If we are to take the rich, species-diverse community that makes up the Star Wars Universe, and incorporate American racial politics into a story where it doesn’t exist, then I suppose I can see where the resentment is coming from. On the surface, it does appear that Finn is there to serve as comic relief, someone whose actions and foibles are designed to give the other characters a chance to shine and show their stuff. But Finn’s story is a bit more complex than that. Placing Finn in the context of American racial politics, and making his story analogous to slavery, Finn could be considered a “runaway slave”. In the Force Awakens, Finn is taken by the Order not long after birth and is raised to become a Storm Trooper. This means he’s suffered a lifetime indignities, through forced subordination and indoctrination–learning to take orders, and even a bullet for his leaders.

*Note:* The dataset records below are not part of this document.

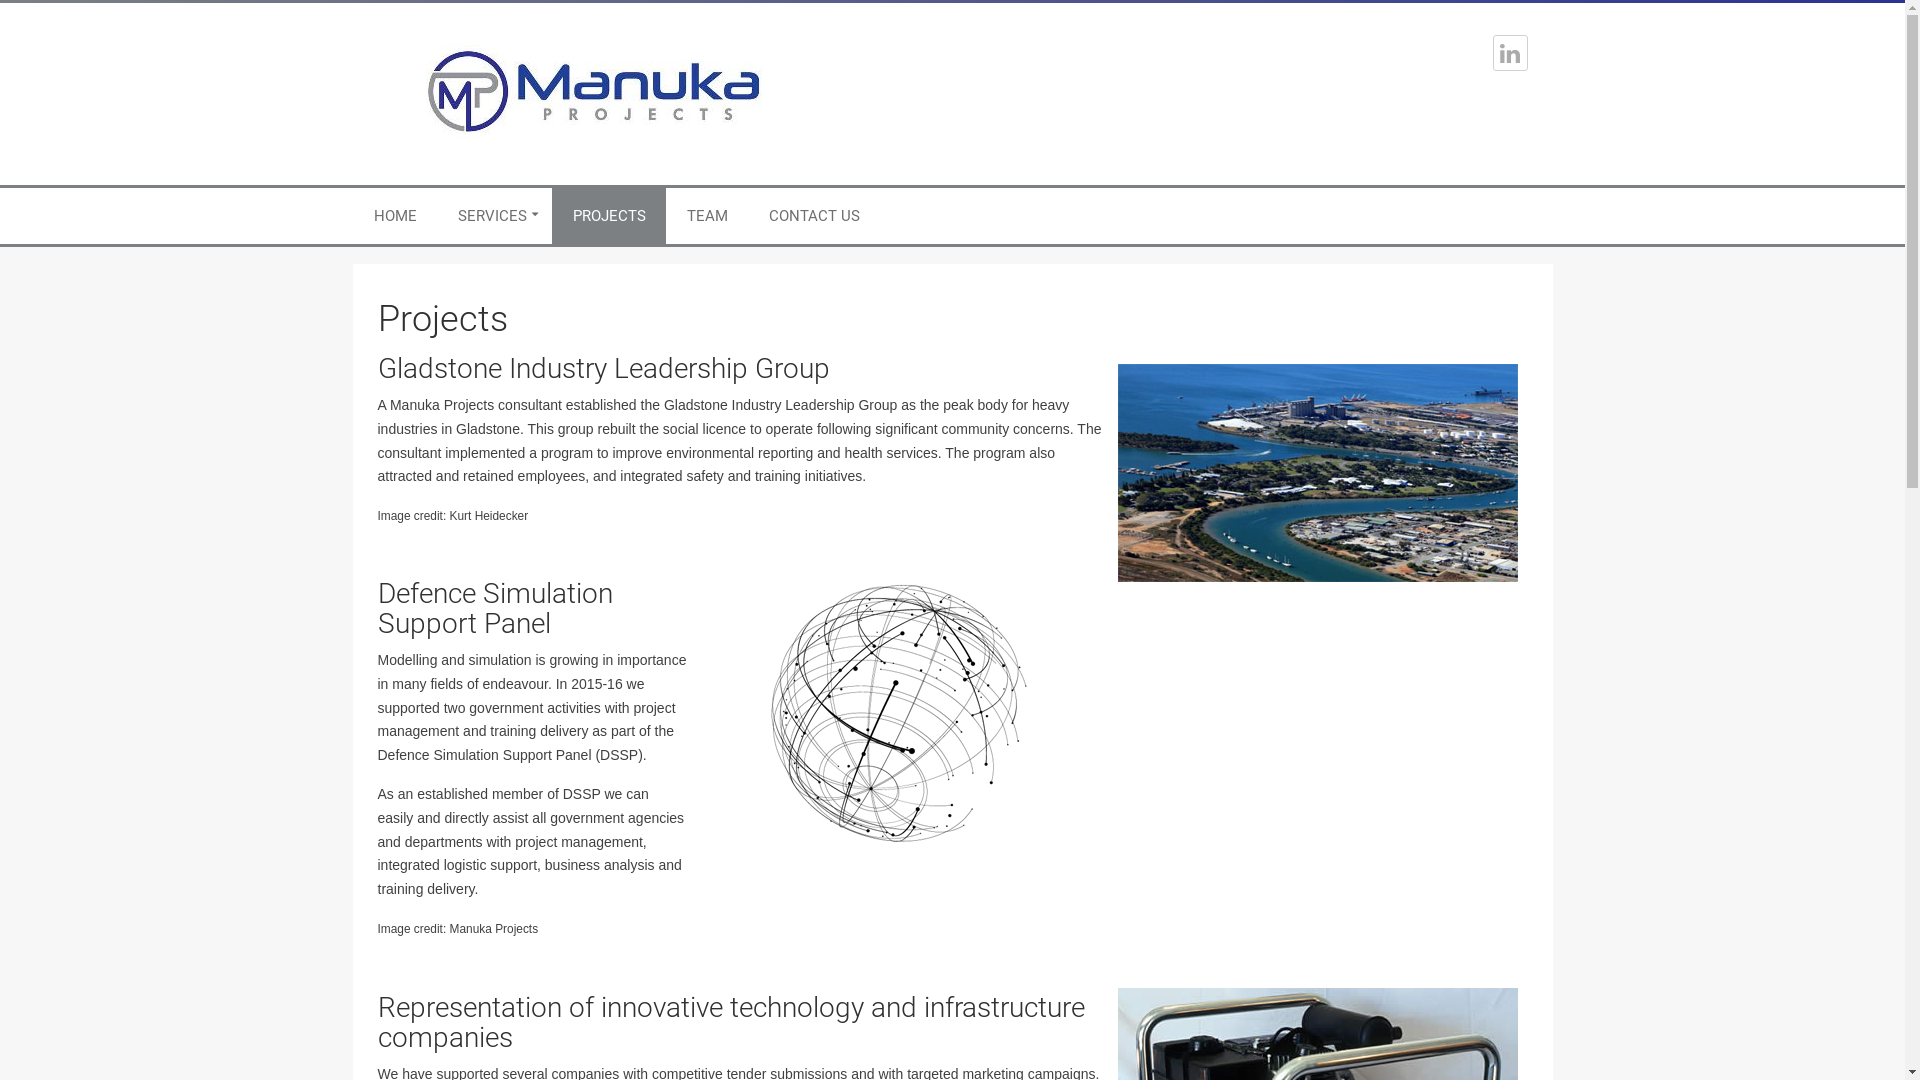  Describe the element at coordinates (814, 216) in the screenshot. I see `CONTACT US` at that location.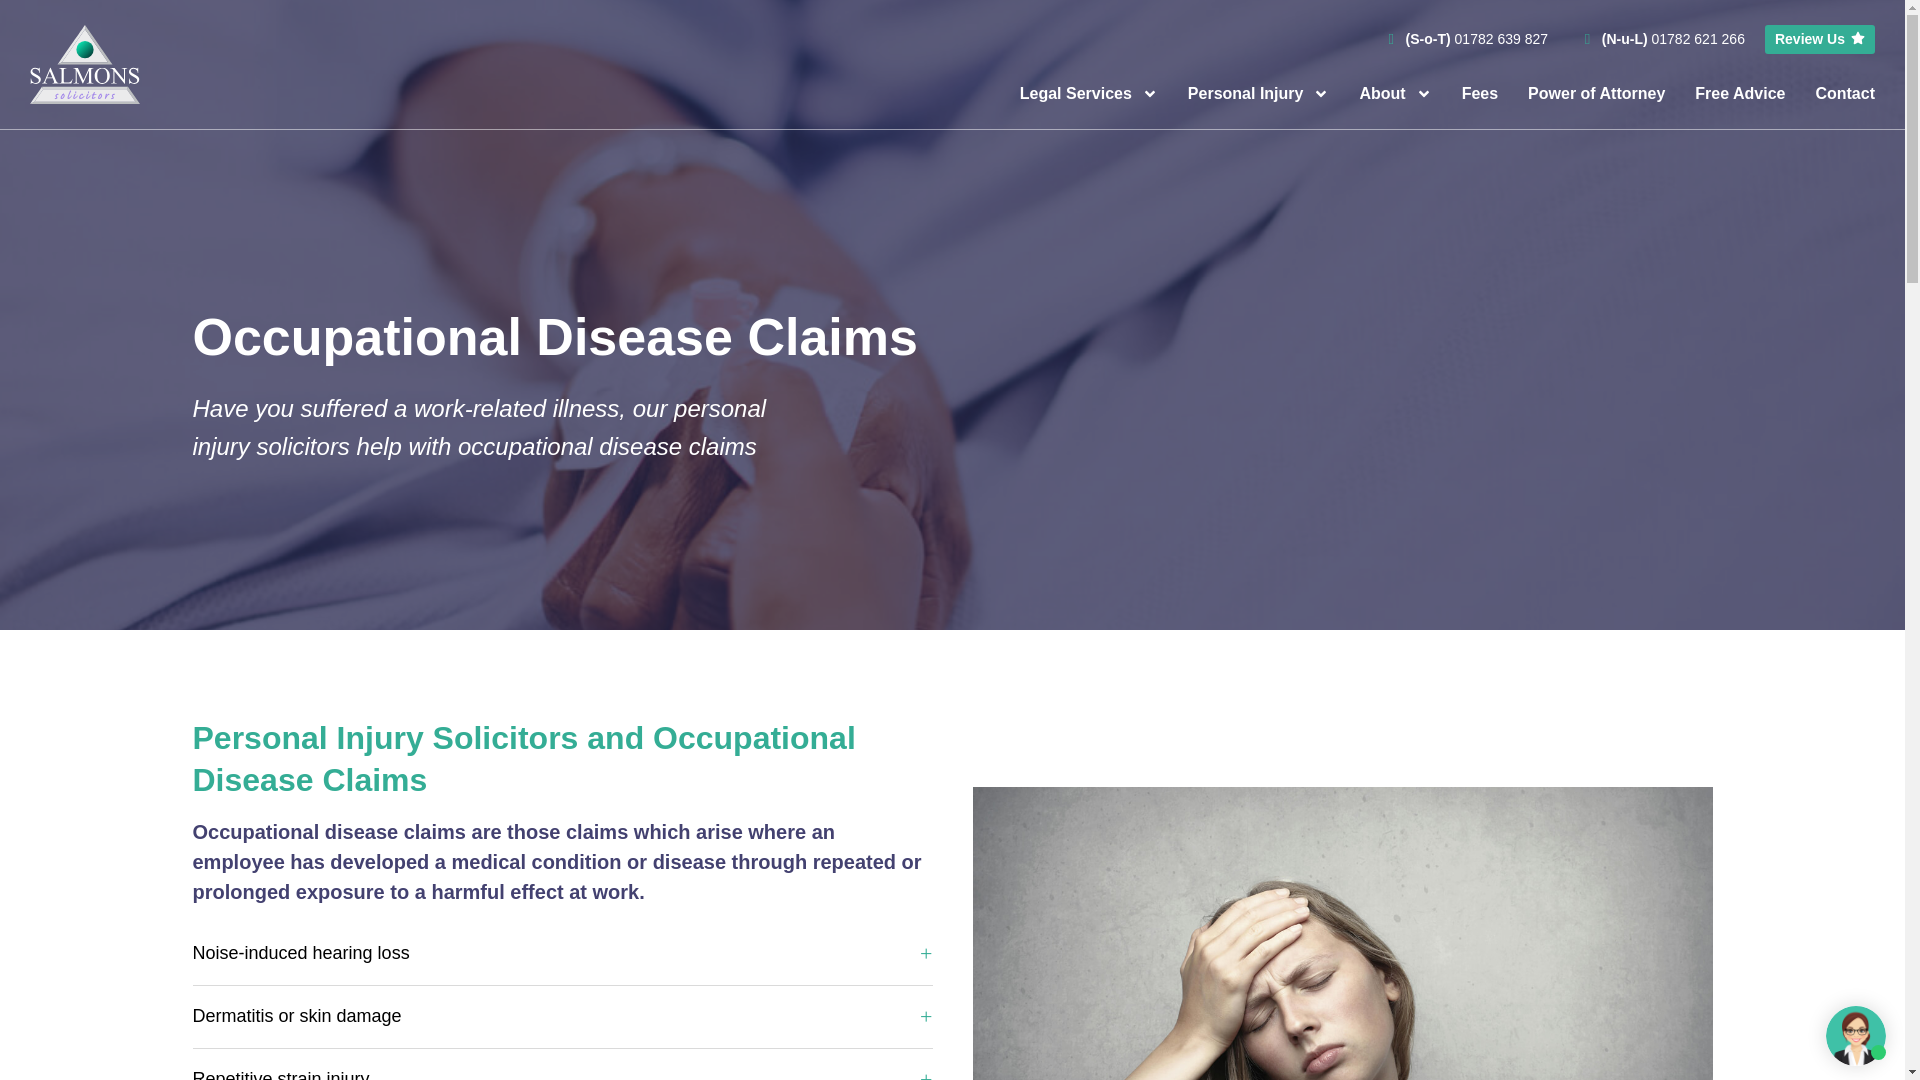 Image resolution: width=1920 pixels, height=1080 pixels. What do you see at coordinates (1394, 94) in the screenshot?
I see `About` at bounding box center [1394, 94].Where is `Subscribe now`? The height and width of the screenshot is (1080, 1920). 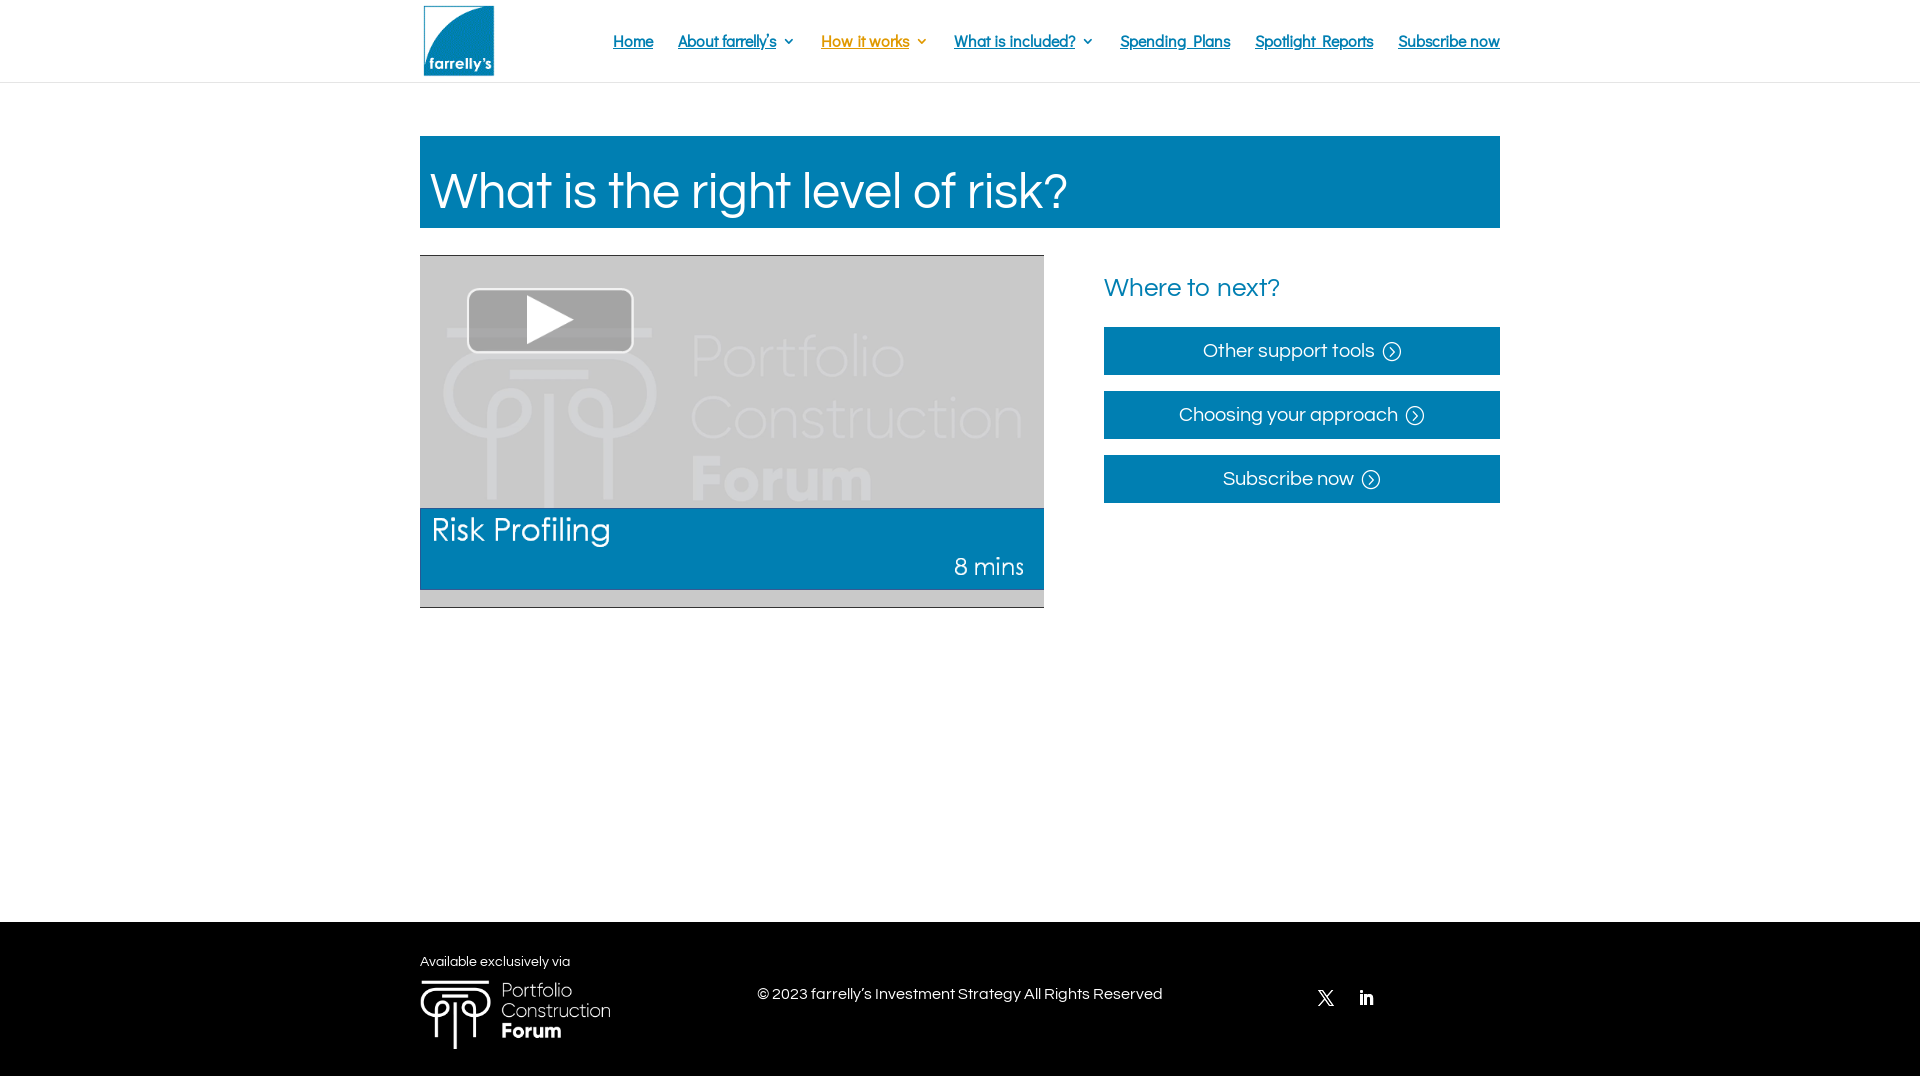 Subscribe now is located at coordinates (1449, 58).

Storm Troopers are always the most inept fighters on the battlefield. They aren’t taught to think for themselves, they are taught to follow orders, even if it means their lives, which most blindly sacrifice for the Order. And yet, after a lifetime of being stripped of his humanity and freedom (he’s even ordered away for reprogramming due to his poor performance on the battlefield–he’s already shown too much individuality), Finn still manages to think for himself, and he’s already decided he wants nothing to do with anything the Order wants him to do. He wants to be his own man. He wants to be free. He knows the evil they are capable of and would rather be on the other side of the universe than anywhere near them. However, Finn has lived a very sheltered life. He can’t even fly a ship, and yet he manages to not only free himself, but also a rebellion pilot, escaping the Order with his life…not an easy feat. Finn has accomplished more in his short time of freedom than most characters have over the span of the first three movies. He eventually meets Rey, a scavenger girl who has led an isolated life, and has learned to think for herself on an extremely volatile planet. Unlike Finn, she is completely independent and seemingly, without a family. They’re both just a couple of wide-eyed kids trying to survive their circumstances. Finn not only manages to save Rey more than once, helps Han Solo, Chewbacca, and Rey escape with the Millennium Falcon, but eventually stands up to one of most deadly men in the universe to prevent Rey from being killed. Finn is consistently courageous throughout the film, and that is to be commended, not derided. I did not find the character overly comedic either. I saw a young man desperate to find a place for himself in the galaxy. A person who deserved the freedom he sought.
Taking this review out of the context of American racial politics, Finn was never meant to be a “black man”. He’s a character belonging to one of the billions of species in the Star Wars Universe. If anyone watched Star Wars Episode VII the Force Awakens and thought Finn was a disappointment based solely on the color of his skin, the problem isn’t with the movie, the problem is with you.